- **Data for analysis**:
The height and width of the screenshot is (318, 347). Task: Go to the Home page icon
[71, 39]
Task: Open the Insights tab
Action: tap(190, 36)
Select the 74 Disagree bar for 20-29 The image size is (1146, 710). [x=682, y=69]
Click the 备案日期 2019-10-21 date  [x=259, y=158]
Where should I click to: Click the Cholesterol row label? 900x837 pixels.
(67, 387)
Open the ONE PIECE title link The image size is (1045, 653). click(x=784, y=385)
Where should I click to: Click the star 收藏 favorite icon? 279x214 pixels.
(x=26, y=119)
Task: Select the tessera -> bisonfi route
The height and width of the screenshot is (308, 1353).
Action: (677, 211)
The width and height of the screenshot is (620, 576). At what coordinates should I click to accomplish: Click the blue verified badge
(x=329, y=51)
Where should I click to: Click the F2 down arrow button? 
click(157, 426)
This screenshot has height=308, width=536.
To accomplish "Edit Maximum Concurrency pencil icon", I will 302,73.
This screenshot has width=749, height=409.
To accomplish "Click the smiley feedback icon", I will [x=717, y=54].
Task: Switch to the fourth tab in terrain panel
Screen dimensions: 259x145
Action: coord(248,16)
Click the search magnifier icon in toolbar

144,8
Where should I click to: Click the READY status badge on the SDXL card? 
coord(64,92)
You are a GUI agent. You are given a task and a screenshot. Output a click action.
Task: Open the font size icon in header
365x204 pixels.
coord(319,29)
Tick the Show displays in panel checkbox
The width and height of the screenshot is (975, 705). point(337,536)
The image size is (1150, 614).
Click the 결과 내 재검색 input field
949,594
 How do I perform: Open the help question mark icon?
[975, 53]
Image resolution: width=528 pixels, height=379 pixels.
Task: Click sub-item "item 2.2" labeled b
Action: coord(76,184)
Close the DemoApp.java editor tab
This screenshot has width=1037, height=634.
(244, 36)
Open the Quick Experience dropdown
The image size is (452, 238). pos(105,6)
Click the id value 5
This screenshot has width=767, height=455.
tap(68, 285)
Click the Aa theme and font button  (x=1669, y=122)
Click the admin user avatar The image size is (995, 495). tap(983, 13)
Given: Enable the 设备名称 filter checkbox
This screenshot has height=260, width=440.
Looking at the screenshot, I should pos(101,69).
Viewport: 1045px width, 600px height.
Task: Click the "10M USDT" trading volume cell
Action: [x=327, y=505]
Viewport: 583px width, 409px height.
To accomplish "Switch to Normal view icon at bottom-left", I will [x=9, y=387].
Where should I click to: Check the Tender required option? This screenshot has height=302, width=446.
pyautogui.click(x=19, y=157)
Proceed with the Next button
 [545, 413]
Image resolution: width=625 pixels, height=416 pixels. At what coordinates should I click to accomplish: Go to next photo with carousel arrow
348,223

- **Directions for this task**: Exactly the lines from the one holding "Image resolution: width=625" through the end of the records above are to be returned, and nothing else.

- **Solution to this task**:
Image resolution: width=625 pixels, height=416 pixels. At what coordinates should I click to accomplish: Go to next photo with carousel arrow
348,223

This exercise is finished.